Download NIST SP 500-279.
The data includes tool reports in the SATE output format, our analysis of the tool reports, and additional information submitted by participants.
Cautions on Interpreting and Using the SATE Data
SATE 2008 was the first such exposition that we conducted, and it taught us many valuable lessons. Most importantly, our analysis should NOT be used as a direct source for rating or choosing tools; this was never the goal of SATE.
There is no metric or set of metrics that is considered by the research community to indicate all aspects of tool performance. We caution readers not to apply unjustified metrics based on the SATE data.

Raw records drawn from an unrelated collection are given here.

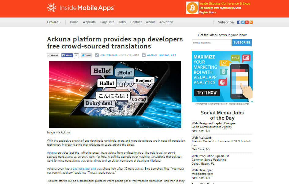The height and width of the screenshot is (184, 289).
Task: Select the Advertise navigation item
Action: coord(166,22)
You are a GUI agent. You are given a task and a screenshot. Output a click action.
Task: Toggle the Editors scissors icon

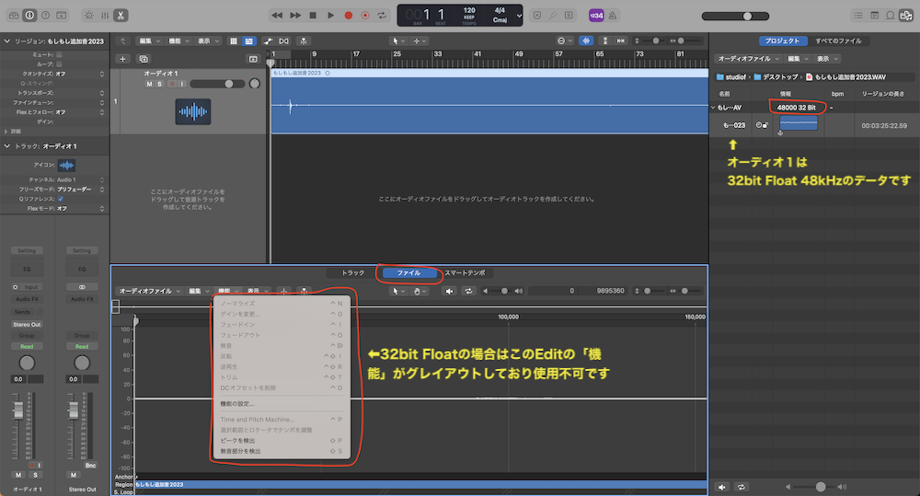(x=121, y=16)
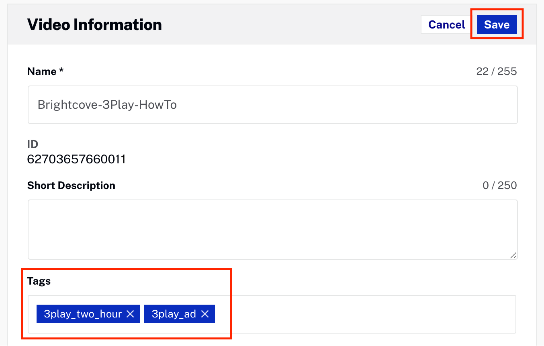The width and height of the screenshot is (544, 346).
Task: Click the 22 / 255 character counter
Action: [496, 72]
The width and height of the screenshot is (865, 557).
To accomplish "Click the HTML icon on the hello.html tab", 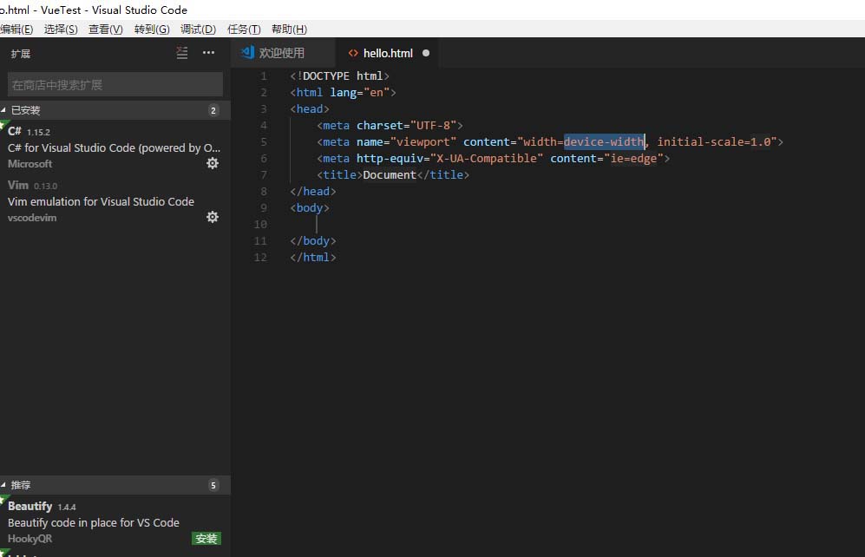I will (352, 52).
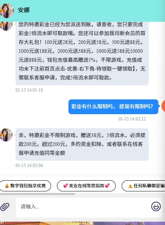
Task: Click the orange user avatar at right edge
Action: point(163,106)

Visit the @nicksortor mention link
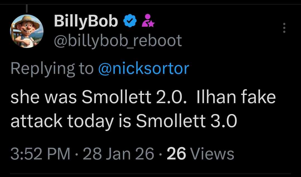(x=144, y=68)
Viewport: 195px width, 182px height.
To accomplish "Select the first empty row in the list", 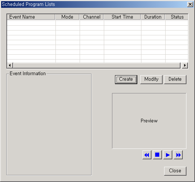I will tap(98, 23).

Due to the variety and different nature of security weaknesses, defining clear and comprehensive analysis criteria is difficult. As SATE progressed, we realized that our analysis criteria were not adequate, so we adjusted the criteria during the analysis phase. As a result, the criteria were not applied consistently. For instance, we were inconsistent in marking the severity of the warnings where we disagreed with tool’s assessment.
The test data and analysis procedure employed have serious limitations and may not indicate how these tools perform in practice. The results may not generalize to other software because the choice of test cases, as well as the size of test cases, can greatly influence tool performance. Also, we analyzed a small, non-random subset of tool warnings and in many cases did not associate warnings that refer to the same weakness.
The tools were used in this exposition differently from their use in practice. In practice, users write special rules, suppress false positives, and write code in certain ways to minimize tool warnings.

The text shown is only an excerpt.